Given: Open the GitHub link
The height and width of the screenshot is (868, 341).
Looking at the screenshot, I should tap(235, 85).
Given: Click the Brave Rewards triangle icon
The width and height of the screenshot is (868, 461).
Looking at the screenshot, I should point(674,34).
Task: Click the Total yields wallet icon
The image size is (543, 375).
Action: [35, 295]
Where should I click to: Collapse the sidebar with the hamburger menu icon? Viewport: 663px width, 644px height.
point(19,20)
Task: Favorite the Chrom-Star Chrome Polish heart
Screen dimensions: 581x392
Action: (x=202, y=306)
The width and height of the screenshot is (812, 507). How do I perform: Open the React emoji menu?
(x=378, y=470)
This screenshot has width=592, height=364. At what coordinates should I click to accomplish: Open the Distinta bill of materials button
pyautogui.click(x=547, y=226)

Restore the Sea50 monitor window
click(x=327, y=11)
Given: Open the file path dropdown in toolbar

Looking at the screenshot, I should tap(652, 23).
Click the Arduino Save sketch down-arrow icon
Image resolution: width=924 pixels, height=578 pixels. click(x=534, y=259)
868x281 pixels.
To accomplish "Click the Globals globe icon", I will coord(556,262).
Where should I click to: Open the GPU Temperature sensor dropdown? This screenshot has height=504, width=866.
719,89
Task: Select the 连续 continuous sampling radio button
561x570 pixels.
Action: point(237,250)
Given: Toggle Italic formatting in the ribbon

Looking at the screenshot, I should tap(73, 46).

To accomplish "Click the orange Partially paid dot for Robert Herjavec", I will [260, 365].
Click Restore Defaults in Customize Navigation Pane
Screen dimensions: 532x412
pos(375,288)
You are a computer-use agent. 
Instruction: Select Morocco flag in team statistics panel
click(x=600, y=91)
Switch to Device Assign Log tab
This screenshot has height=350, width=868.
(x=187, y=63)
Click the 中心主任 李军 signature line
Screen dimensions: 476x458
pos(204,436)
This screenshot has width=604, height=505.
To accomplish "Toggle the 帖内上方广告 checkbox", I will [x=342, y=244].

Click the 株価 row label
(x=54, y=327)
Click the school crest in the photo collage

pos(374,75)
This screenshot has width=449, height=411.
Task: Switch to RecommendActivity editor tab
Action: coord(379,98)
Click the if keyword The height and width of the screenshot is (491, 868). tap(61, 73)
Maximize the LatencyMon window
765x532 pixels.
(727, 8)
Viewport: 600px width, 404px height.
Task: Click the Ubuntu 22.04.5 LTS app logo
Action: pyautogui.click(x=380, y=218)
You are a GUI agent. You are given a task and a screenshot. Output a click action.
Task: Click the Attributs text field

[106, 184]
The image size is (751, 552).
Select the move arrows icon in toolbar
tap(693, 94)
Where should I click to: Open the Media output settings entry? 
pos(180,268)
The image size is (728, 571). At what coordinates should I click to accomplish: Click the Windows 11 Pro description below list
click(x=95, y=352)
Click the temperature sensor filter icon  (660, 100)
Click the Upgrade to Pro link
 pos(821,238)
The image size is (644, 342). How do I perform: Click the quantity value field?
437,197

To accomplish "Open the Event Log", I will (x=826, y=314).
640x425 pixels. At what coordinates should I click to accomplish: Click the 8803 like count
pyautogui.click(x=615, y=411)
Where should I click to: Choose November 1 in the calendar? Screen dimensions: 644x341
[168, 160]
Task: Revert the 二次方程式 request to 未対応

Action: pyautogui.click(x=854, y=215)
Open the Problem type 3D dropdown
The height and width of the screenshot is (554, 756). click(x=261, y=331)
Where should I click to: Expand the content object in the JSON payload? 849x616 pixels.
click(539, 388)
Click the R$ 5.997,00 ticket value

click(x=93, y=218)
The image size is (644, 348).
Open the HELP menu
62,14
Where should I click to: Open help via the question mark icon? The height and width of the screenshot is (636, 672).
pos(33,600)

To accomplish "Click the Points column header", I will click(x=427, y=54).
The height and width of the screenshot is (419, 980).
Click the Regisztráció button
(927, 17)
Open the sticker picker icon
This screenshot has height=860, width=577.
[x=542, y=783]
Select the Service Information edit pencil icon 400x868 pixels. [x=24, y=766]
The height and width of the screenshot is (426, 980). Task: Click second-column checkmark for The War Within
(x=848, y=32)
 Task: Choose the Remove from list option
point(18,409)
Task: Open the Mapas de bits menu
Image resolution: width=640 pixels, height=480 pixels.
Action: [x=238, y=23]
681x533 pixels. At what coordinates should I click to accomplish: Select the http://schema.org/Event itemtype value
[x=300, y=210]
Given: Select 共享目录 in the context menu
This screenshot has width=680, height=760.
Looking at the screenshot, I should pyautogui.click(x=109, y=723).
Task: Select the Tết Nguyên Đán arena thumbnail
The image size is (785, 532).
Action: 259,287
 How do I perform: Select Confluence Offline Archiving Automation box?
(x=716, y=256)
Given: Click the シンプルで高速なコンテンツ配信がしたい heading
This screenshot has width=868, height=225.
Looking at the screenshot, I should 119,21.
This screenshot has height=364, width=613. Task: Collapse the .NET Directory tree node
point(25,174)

___

TASK INSTRUCTIONS
An exact copy of the listing above is what is wanted.

OUTPUT
Given: Open the GitHub link
The height and width of the screenshot is (868, 341).
Looking at the screenshot, I should tap(235, 85).
Given: Click the Brave Rewards triangle icon
The width and height of the screenshot is (868, 461).
Looking at the screenshot, I should point(674,34).
Task: Click the Total yields wallet icon
The image size is (543, 375).
Action: [35, 295]
Where should I click to: Collapse the sidebar with the hamburger menu icon? Viewport: 663px width, 644px height.
point(19,20)
Task: Favorite the Chrom-Star Chrome Polish heart
Screen dimensions: 581x392
Action: (x=202, y=306)
The width and height of the screenshot is (812, 507). How do I perform: Open the React emoji menu?
(x=378, y=470)
This screenshot has width=592, height=364. At what coordinates should I click to accomplish: Open the Distinta bill of materials button
pyautogui.click(x=547, y=226)

Restore the Sea50 monitor window
click(x=327, y=11)
Given: Open the file path dropdown in toolbar

Looking at the screenshot, I should tap(652, 23).
Click the Arduino Save sketch down-arrow icon
Image resolution: width=924 pixels, height=578 pixels. click(x=534, y=259)
868x281 pixels.
To accomplish "Click the Globals globe icon", I will coord(556,262).
Where should I click to: Open the GPU Temperature sensor dropdown? This screenshot has height=504, width=866.
719,89
Task: Select the 连续 continuous sampling radio button
561x570 pixels.
Action: point(237,250)
Given: Toggle Italic formatting in the ribbon

Looking at the screenshot, I should tap(73, 46).

To accomplish "Click the orange Partially paid dot for Robert Herjavec", I will [260, 365].
Click Restore Defaults in Customize Navigation Pane
Screen dimensions: 532x412
pos(375,288)
You are a computer-use agent. 
Instruction: Select Morocco flag in team statistics panel
click(x=600, y=91)
Switch to Device Assign Log tab
This screenshot has height=350, width=868.
(x=187, y=63)
Click the 中心主任 李军 signature line
Screen dimensions: 476x458
pos(204,436)
This screenshot has width=604, height=505.
To accomplish "Toggle the 帖内上方广告 checkbox", I will [x=342, y=244].

Click the 株価 row label
(x=54, y=327)
Click the school crest in the photo collage

pos(374,75)
This screenshot has width=449, height=411.
Task: Switch to RecommendActivity editor tab
Action: coord(379,98)
Click the if keyword The height and width of the screenshot is (491, 868). tap(61, 73)
Maximize the LatencyMon window
765x532 pixels.
(727, 8)
Viewport: 600px width, 404px height.
Task: Click the Ubuntu 22.04.5 LTS app logo
Action: pyautogui.click(x=380, y=218)
You are a GUI agent. You are given a task and a screenshot. Output a click action.
Task: Click the Attributs text field

[106, 184]
The image size is (751, 552).
Select the move arrows icon in toolbar
tap(693, 94)
Where should I click to: Open the Media output settings entry? 
pos(180,268)
The image size is (728, 571). At what coordinates should I click to accomplish: Click the Windows 11 Pro description below list
click(x=95, y=352)
Click the temperature sensor filter icon  (660, 100)
Click the Upgrade to Pro link
 pos(821,238)
The image size is (644, 342). How do I perform: Click the quantity value field?
437,197

To accomplish "Open the Event Log", I will (x=826, y=314).
640x425 pixels. At what coordinates should I click to accomplish: Click the 8803 like count
pyautogui.click(x=615, y=411)
Where should I click to: Choose November 1 in the calendar? Screen dimensions: 644x341
[168, 160]
Task: Revert the 二次方程式 request to 未対応

Action: pyautogui.click(x=854, y=215)
Open the Problem type 3D dropdown
The height and width of the screenshot is (554, 756). click(x=261, y=331)
Where should I click to: Expand the content object in the JSON payload? 849x616 pixels.
click(539, 388)
Click the R$ 5.997,00 ticket value

click(x=93, y=218)
The image size is (644, 348).
Open the HELP menu
62,14
Where should I click to: Open help via the question mark icon? The height and width of the screenshot is (636, 672).
pos(33,600)

To accomplish "Click the Points column header", I will click(x=427, y=54).
The height and width of the screenshot is (419, 980).
Click the Regisztráció button
(927, 17)
Open the sticker picker icon
This screenshot has height=860, width=577.
[x=542, y=783]
Select the Service Information edit pencil icon 400x868 pixels. [x=24, y=766]
The height and width of the screenshot is (426, 980). Task: Click second-column checkmark for The War Within
(x=848, y=32)
 Task: Choose the Remove from list option
point(18,409)
Task: Open the Mapas de bits menu
Image resolution: width=640 pixels, height=480 pixels.
Action: [x=238, y=23]
681x533 pixels. At what coordinates should I click to accomplish: Select the http://schema.org/Event itemtype value
[x=300, y=210]
Given: Select 共享目录 in the context menu
This screenshot has width=680, height=760.
Looking at the screenshot, I should pyautogui.click(x=109, y=723).
Task: Select the Tết Nguyên Đán arena thumbnail
The image size is (785, 532).
Action: 259,287
 How do I perform: Select Confluence Offline Archiving Automation box?
(x=716, y=256)
Given: Click the シンプルで高速なコンテンツ配信がしたい heading
This screenshot has width=868, height=225.
Looking at the screenshot, I should 119,21.
This screenshot has height=364, width=613. Task: Collapse the .NET Directory tree node
point(25,174)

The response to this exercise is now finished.